Licensing and Additional Features
Elastic’s Gold Subscription provides support plus access to some additional products including Shield, Marvel, and Watcher. The subscription is per data node so this setup helps keep the costs down while still providing the recommended resiliency for the masters. Shield gives you the ability to implement full RBAC for you logs, Marvel helps you keep and eye on your cluster, and Watcher allows you to do alerting based on information in your logs. When you combine these features with the comfort of having support it seems like a no-brainer to me.
A note on log shippers
Finding shippers has been the single biggest challenge of this setup. My requirements aren’t that lofty:
- It should be installable via a package manager. On Windows this means it needs to be available via Chocolatey. On Linux I prefer it when the vendor provides repositories for Red Hat and Ubuntu based systems.
- It should be fairly light on resources so that it can be integrated into existing systems without a change in resources (particularly RAM).
- It needs to be able to be managed by Puppet
- It needs to output to Redis or at least output JSON
- It needs to support a variety of inputs including flat files
Here are some of the pros and cons I found while researching the available options:
- Logstash itself is disappointing here… it requires Java which isn’t exactly light on resources. On the receiver-side I do prefer this but may want or need to avoid it on the shipping side.

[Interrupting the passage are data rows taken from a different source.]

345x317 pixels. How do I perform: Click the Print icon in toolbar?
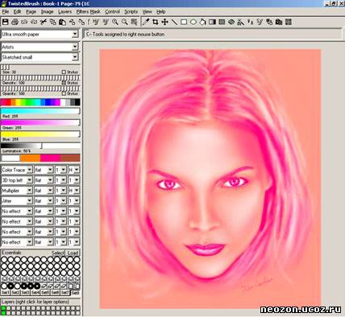[15, 22]
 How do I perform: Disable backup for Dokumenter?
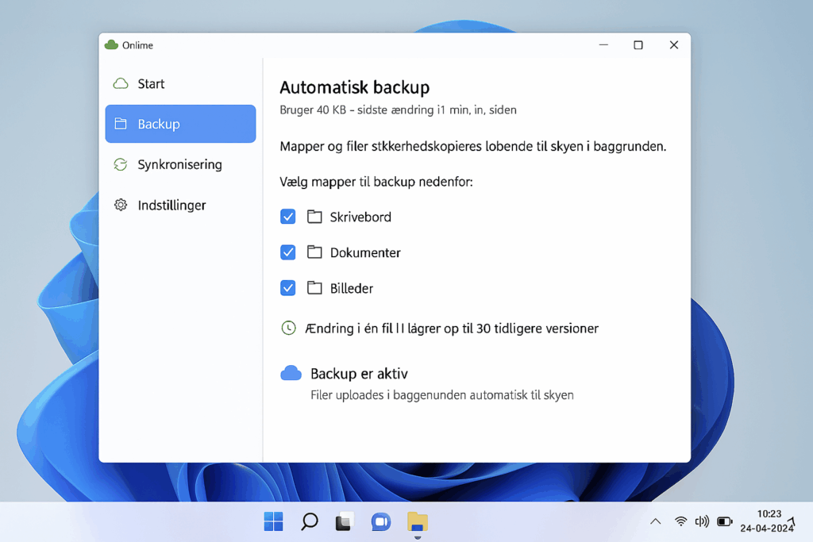point(287,252)
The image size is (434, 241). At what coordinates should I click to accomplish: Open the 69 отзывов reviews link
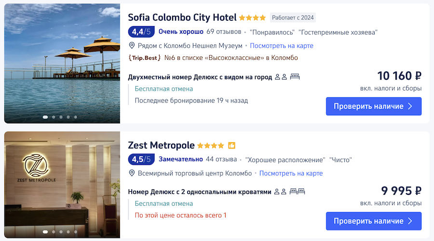(224, 32)
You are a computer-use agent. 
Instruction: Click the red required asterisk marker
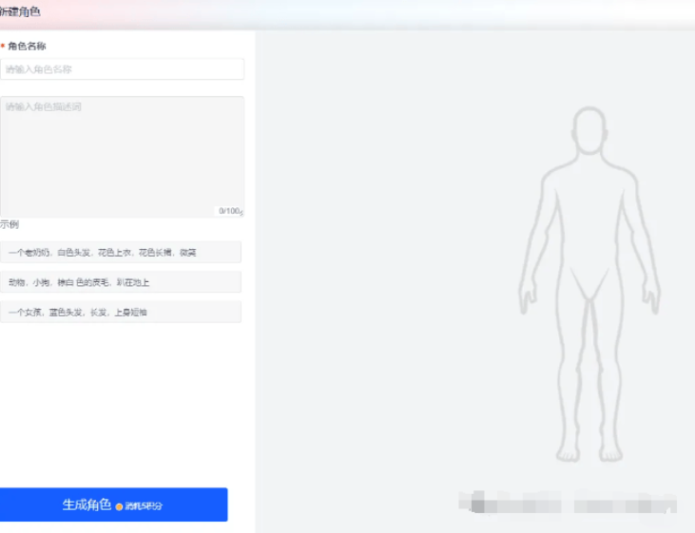3,46
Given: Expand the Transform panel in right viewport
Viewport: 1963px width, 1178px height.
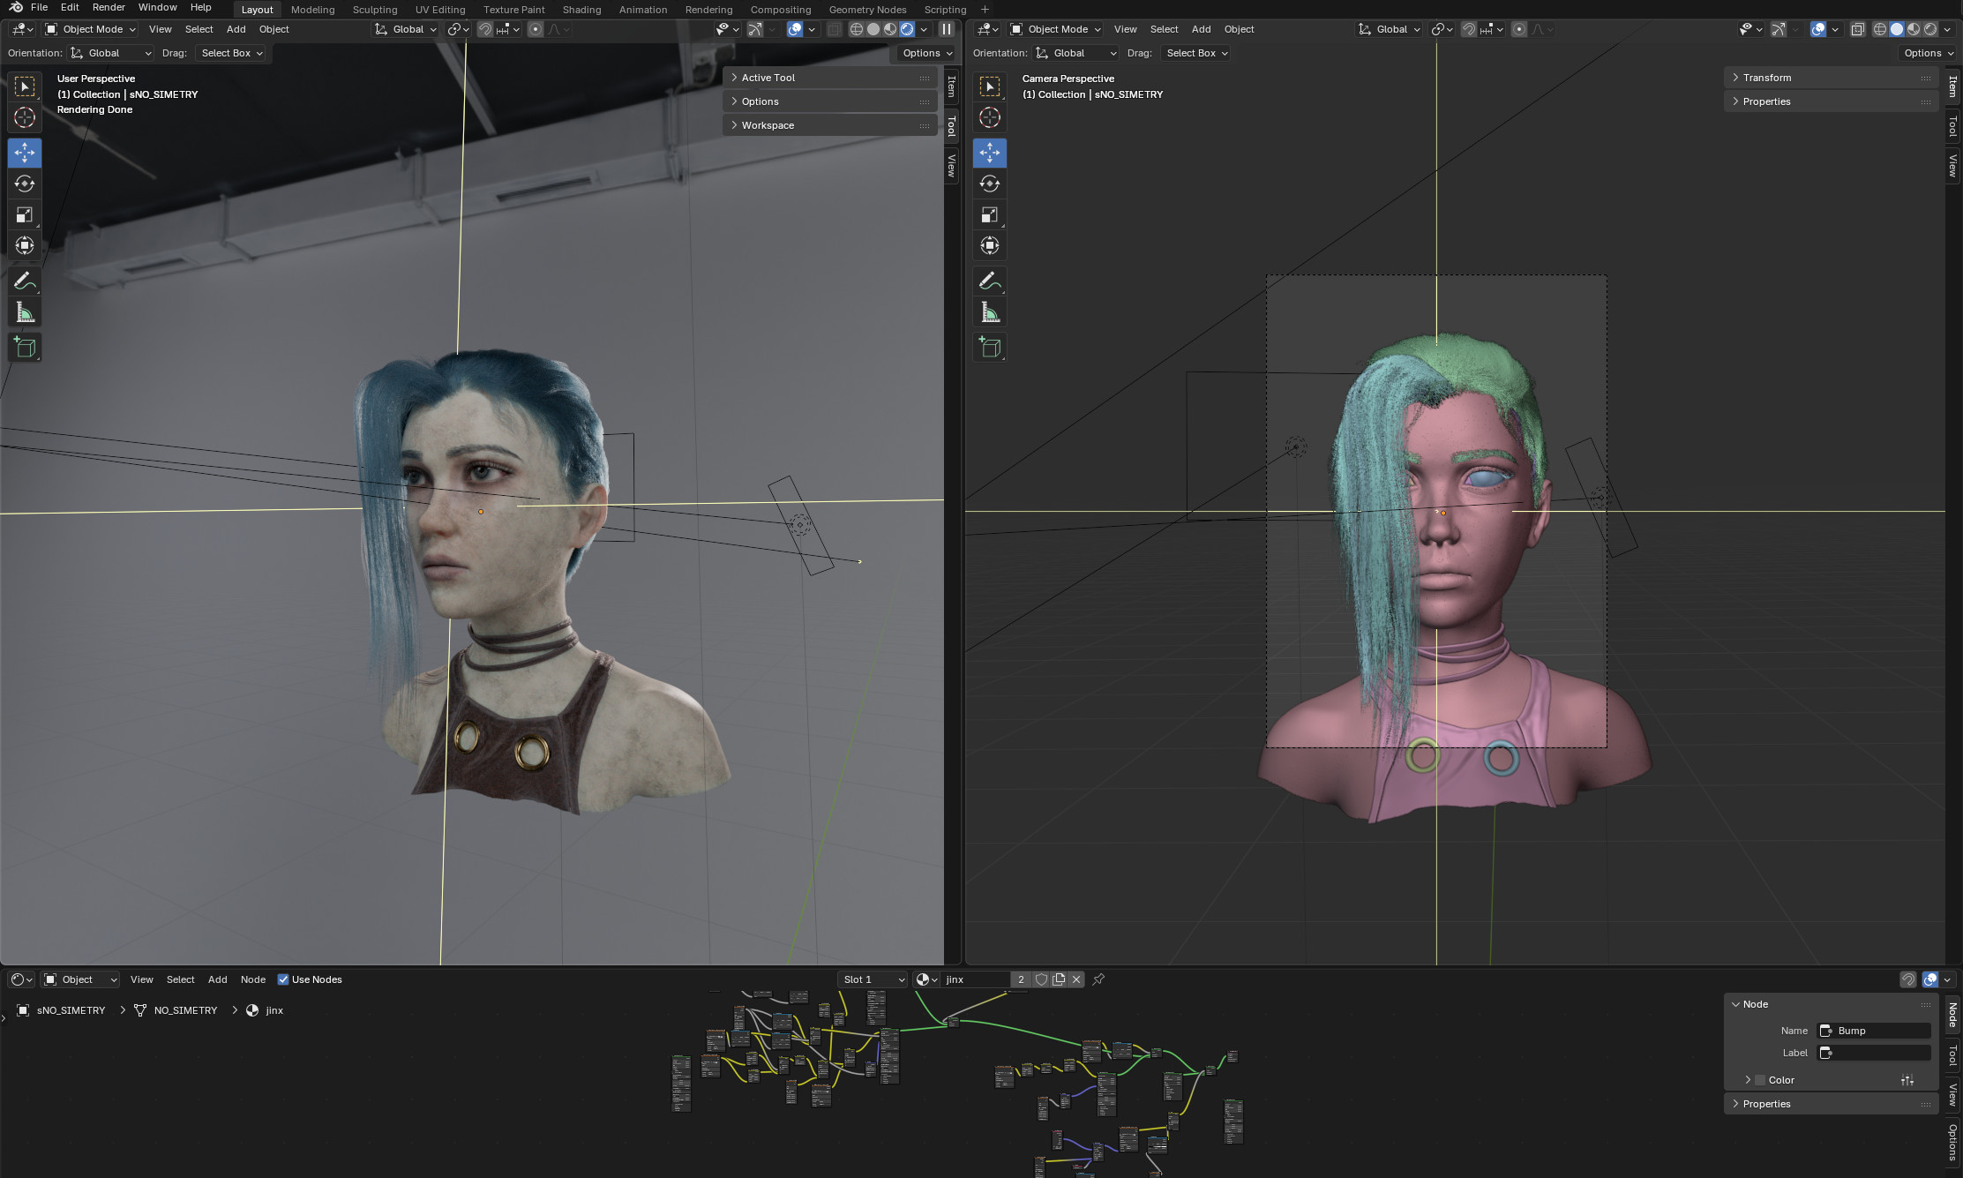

- Logstash Forwarder is light but only ships via the Lumberjack protocol. To get this into a broker such as Redis I would have to first route it through a Logstash instance. On the up side it does support encryption so it may be of use for certain hosts.
- Beaver, a python application, doesn’t support Windows Event Log and doesn’t really offer anything to tempt me away from other options.
- Woodchuck is written in Ruby which is also a dependency of Puppet so is already installed on all nodes. On the downside, it doesn’t support Windows Event Log nor does it support tagging.
- Fluentd is actually quite nice and looks more and more like what I will end up using as my shipper on non-Windows servers. It can also be used instead of Logstash on the receiving side. I tried an Elasticsearch, Fluentd, and Kibana stack and just didn’t like the format of the data nearly as much. Fluentd also offers integration with programming languages including: - PHP
This allows for logging directly from applications instead of to a flat file that then must be read and parsed.
All in all I have been absolutely amazed at how easy everything has been to setup. I am quite impressed with everything thus far and am looking forward to finishing my scale out so that I can start shipping logs from many more sources. I plan to start bringing in logs from all servers and their applications, from switches and access points, and everywhere else I can think of.